### EXERCISE REQUIREMENTS
For the data below, report the number of lines that contain the string "computer" and nothing else.

Stored data entries:

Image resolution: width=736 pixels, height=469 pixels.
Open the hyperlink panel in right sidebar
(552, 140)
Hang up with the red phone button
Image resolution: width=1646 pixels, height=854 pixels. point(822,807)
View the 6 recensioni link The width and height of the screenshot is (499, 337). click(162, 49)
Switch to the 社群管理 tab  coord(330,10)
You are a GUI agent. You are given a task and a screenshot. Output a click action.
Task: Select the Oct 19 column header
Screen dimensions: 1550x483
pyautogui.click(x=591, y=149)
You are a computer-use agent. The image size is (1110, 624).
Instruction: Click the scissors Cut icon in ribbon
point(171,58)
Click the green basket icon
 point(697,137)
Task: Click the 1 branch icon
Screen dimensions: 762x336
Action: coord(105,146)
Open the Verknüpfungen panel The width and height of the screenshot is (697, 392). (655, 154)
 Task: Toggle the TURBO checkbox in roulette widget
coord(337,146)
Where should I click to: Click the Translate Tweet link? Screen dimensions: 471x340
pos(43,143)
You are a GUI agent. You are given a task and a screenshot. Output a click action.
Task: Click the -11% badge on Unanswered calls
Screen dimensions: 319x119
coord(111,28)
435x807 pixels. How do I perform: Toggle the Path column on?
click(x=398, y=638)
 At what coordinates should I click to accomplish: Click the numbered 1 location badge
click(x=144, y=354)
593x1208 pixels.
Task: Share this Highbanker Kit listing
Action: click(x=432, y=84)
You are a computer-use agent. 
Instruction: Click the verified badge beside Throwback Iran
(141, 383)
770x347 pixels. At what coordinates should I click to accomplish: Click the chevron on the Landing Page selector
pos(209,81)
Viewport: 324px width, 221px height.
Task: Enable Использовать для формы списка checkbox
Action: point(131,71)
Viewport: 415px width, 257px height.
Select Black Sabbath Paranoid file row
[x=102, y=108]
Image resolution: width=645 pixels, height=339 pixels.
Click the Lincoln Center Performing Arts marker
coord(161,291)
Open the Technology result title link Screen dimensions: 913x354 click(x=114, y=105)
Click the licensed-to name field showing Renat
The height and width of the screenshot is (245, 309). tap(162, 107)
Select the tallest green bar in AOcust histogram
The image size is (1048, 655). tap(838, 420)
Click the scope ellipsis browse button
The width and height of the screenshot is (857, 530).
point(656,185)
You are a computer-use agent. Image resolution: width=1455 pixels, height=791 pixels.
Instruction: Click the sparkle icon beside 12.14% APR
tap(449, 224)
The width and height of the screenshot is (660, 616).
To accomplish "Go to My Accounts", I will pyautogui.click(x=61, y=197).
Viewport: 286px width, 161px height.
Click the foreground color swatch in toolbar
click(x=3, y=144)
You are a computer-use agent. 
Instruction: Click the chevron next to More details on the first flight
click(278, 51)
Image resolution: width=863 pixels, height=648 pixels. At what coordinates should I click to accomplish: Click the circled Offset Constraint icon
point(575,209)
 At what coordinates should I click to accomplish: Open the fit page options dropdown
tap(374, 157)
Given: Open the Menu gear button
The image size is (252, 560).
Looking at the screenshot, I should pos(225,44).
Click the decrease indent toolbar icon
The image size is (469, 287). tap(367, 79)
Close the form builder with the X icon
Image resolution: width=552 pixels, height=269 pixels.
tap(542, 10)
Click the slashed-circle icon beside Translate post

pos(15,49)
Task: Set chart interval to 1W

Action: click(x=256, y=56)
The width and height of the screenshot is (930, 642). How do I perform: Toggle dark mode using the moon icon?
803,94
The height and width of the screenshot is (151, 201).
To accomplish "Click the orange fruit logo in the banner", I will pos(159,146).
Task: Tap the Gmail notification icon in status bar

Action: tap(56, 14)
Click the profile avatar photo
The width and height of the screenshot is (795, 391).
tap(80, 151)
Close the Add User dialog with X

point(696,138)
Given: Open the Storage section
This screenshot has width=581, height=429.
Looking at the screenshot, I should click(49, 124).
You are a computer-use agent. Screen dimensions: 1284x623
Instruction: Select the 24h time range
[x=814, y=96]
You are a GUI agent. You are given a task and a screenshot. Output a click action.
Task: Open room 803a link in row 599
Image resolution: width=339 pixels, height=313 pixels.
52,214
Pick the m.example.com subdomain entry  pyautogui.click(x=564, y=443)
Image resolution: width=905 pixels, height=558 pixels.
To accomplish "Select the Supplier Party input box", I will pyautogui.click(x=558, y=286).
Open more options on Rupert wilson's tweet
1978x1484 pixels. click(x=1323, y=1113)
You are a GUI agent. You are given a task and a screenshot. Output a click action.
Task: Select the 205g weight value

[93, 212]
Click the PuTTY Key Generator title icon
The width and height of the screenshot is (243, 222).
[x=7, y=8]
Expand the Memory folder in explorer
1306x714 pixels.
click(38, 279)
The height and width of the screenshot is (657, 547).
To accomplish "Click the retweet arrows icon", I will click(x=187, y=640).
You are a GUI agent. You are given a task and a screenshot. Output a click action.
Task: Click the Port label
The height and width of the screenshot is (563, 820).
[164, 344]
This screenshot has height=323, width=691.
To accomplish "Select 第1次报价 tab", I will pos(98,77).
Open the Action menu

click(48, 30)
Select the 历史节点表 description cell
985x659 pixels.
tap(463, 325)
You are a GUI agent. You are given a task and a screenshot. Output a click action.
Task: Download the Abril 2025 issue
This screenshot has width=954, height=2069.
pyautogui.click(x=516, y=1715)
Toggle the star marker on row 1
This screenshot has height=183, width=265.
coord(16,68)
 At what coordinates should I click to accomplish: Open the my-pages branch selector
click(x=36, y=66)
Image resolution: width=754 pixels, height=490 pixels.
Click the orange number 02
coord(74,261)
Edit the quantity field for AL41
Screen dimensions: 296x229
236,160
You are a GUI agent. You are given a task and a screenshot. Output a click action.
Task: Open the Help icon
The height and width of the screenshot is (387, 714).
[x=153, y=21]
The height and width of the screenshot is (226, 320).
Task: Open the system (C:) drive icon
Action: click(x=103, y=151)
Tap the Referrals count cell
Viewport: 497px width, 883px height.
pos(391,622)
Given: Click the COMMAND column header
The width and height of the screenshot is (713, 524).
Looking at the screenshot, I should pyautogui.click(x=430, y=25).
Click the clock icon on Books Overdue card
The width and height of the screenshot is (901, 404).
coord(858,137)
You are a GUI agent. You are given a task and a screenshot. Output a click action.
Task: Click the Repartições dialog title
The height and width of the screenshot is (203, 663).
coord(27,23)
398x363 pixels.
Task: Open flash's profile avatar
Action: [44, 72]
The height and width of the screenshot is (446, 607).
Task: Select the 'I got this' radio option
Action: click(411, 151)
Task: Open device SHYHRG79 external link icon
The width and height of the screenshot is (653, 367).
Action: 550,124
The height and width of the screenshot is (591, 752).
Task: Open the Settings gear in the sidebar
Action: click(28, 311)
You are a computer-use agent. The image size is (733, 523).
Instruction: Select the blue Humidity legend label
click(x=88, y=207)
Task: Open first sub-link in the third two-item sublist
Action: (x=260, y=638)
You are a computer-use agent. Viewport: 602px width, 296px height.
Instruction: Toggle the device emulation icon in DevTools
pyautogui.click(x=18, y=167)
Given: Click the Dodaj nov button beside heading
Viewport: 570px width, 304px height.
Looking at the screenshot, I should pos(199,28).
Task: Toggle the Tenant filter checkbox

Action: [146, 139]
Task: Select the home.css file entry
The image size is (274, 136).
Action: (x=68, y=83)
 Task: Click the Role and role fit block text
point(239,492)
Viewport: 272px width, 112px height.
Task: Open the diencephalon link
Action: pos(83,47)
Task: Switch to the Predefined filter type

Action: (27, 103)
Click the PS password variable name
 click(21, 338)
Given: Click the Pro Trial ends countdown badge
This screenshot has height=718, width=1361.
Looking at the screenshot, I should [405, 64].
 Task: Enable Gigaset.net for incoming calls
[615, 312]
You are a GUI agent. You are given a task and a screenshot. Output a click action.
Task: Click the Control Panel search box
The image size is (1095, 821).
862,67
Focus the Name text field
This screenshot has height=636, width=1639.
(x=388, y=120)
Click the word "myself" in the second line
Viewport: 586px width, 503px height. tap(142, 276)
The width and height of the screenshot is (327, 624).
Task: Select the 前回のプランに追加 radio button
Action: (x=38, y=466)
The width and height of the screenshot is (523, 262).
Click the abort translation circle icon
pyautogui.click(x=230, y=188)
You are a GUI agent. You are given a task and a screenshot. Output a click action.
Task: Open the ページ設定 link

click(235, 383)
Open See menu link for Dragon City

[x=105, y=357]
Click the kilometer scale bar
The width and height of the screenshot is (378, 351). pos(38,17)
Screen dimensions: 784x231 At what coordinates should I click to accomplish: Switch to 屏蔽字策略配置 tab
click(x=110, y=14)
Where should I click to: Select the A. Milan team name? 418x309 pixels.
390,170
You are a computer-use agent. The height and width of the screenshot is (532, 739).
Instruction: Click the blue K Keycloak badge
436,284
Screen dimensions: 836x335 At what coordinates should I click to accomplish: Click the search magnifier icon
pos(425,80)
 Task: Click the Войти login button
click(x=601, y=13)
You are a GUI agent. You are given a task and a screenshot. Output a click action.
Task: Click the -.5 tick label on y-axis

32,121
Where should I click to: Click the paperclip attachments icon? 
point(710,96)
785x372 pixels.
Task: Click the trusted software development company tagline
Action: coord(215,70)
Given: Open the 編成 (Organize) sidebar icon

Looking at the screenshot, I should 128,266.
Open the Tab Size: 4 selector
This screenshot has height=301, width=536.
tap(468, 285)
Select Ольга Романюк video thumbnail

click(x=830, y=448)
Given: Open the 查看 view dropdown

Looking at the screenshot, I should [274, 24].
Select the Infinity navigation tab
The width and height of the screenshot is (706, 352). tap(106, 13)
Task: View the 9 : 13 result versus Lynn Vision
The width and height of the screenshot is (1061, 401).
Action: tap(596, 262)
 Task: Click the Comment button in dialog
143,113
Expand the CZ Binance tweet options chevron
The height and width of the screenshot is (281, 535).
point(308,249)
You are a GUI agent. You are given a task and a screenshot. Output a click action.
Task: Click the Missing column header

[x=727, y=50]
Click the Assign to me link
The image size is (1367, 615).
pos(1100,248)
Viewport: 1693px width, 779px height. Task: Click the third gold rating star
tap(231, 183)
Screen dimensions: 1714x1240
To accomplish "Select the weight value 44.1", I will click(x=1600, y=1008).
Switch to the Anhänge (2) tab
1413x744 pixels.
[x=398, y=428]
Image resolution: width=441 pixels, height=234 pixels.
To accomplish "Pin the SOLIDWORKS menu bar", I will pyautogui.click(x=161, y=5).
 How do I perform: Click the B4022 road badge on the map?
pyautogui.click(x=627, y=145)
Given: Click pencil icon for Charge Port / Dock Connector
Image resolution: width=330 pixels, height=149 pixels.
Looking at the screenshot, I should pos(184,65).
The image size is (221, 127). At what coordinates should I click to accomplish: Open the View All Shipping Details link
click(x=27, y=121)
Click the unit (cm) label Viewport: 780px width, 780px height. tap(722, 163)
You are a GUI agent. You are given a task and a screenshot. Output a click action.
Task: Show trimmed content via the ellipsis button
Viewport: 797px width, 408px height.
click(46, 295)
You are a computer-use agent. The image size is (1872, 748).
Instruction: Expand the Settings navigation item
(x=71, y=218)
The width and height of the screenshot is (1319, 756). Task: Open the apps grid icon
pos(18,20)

### SOLVED EXERCISE
9